Problem requirements: Retype each of the entries below exactly as written.
--- Data for this task ---
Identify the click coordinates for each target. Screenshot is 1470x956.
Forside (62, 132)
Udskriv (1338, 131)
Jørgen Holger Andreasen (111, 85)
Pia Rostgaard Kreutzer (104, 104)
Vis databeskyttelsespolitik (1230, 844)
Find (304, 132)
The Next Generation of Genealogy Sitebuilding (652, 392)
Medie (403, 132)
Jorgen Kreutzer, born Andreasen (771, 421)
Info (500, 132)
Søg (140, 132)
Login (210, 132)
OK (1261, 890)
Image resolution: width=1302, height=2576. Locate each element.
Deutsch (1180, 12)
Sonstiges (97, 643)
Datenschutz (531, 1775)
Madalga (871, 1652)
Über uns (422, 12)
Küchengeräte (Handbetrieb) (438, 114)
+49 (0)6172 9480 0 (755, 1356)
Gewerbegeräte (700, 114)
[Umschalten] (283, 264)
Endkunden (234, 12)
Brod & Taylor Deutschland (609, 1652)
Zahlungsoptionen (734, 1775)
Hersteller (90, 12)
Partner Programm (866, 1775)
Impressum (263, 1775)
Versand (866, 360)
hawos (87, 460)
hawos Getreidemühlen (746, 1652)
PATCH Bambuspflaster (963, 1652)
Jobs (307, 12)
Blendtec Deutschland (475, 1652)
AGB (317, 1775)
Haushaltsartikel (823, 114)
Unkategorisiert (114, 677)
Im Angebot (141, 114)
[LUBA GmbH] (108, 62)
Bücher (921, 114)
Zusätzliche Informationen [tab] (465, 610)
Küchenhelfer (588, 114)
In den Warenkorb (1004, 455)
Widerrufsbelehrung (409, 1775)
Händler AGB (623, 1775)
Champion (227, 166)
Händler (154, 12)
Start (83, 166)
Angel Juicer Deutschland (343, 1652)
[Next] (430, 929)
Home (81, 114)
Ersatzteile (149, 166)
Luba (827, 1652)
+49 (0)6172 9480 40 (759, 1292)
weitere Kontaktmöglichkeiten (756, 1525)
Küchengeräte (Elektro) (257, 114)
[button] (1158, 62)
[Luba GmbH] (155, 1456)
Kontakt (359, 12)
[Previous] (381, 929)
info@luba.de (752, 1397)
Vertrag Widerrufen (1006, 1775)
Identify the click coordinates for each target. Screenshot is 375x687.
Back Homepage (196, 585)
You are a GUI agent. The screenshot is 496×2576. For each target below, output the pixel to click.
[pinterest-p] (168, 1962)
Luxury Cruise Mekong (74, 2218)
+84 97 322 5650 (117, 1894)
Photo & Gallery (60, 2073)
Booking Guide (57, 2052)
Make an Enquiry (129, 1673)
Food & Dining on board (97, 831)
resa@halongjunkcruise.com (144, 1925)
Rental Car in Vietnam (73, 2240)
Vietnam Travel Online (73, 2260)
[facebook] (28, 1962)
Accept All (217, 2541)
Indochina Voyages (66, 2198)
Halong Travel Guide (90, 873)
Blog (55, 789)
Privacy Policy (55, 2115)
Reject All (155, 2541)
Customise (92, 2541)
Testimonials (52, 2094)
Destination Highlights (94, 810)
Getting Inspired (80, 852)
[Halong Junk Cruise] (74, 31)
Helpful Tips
---
Output for this exercise:
Identify the click coordinates for each target. Screenshot is 1470x956.
Forside (62, 132)
Udskriv (1338, 131)
Jørgen Holger Andreasen (111, 85)
Pia Rostgaard Kreutzer (104, 104)
Vis databeskyttelsespolitik (1230, 844)
Find (304, 132)
The Next Generation of Genealogy Sitebuilding (652, 392)
Medie (403, 132)
Jorgen Kreutzer, born Andreasen (771, 421)
Info (500, 132)
Søg (140, 132)
Login (210, 132)
OK (1261, 890)
Image resolution: width=1302, height=2576. Locate each element.
Deutsch (1180, 12)
Sonstiges (97, 643)
Datenschutz (531, 1775)
Madalga (871, 1652)
Über uns (422, 12)
Küchengeräte (Handbetrieb) (438, 114)
+49 (0)6172 9480 0 (755, 1356)
Gewerbegeräte (700, 114)
[Umschalten] (283, 264)
Endkunden (234, 12)
Brod & Taylor Deutschland (609, 1652)
Zahlungsoptionen (734, 1775)
Hersteller (90, 12)
Partner Programm (866, 1775)
Impressum (263, 1775)
Versand (866, 360)
hawos (87, 460)
hawos Getreidemühlen (746, 1652)
PATCH Bambuspflaster (963, 1652)
Jobs (307, 12)
Blendtec Deutschland (475, 1652)
AGB (317, 1775)
Haushaltsartikel (823, 114)
Unkategorisiert (114, 677)
Im Angebot (141, 114)
[LUBA GmbH] (108, 62)
Bücher (921, 114)
Zusätzliche Informationen [tab] (465, 610)
Küchenhelfer (588, 114)
In den Warenkorb (1004, 455)
Widerrufsbelehrung (409, 1775)
Händler AGB (623, 1775)
Champion (227, 166)
Händler (154, 12)
Start (83, 166)
Angel Juicer Deutschland (343, 1652)
[Next] (430, 929)
Home (81, 114)
Ersatzteile (149, 166)
Luba (827, 1652)
+49 (0)6172 9480 40 (759, 1292)
weitere Kontaktmöglichkeiten (756, 1525)
Küchengeräte (Elektro) (257, 114)
[button] (1158, 62)
[Luba GmbH] (155, 1456)
Kontakt (359, 12)
[Previous] (381, 929)
info@luba.de (752, 1397)
Vertrag Widerrufen (1006, 1775)
Identify the click coordinates for each target. Screenshot is 375x687.
Back Homepage (196, 585)
You are a GUI agent. The screenshot is 496×2576. For each target below, output the pixel to click.
[pinterest-p] (168, 1962)
Luxury Cruise Mekong (74, 2218)
+84 97 322 5650 (117, 1894)
Photo & Gallery (60, 2073)
Booking Guide (57, 2052)
Make an Enquiry (129, 1673)
Food & Dining on board (97, 831)
resa@halongjunkcruise.com (144, 1925)
Rental Car in Vietnam (73, 2240)
Vietnam Travel Online (73, 2260)
[facebook] (28, 1962)
Accept All (217, 2541)
Indochina Voyages (66, 2198)
Halong Travel Guide (90, 873)
Blog (55, 789)
Privacy Policy (55, 2115)
Reject All (155, 2541)
Customise (92, 2541)
Testimonials (52, 2094)
Destination Highlights (94, 810)
Getting Inspired (80, 852)
[Halong Junk Cruise] (74, 31)
Helpful Tips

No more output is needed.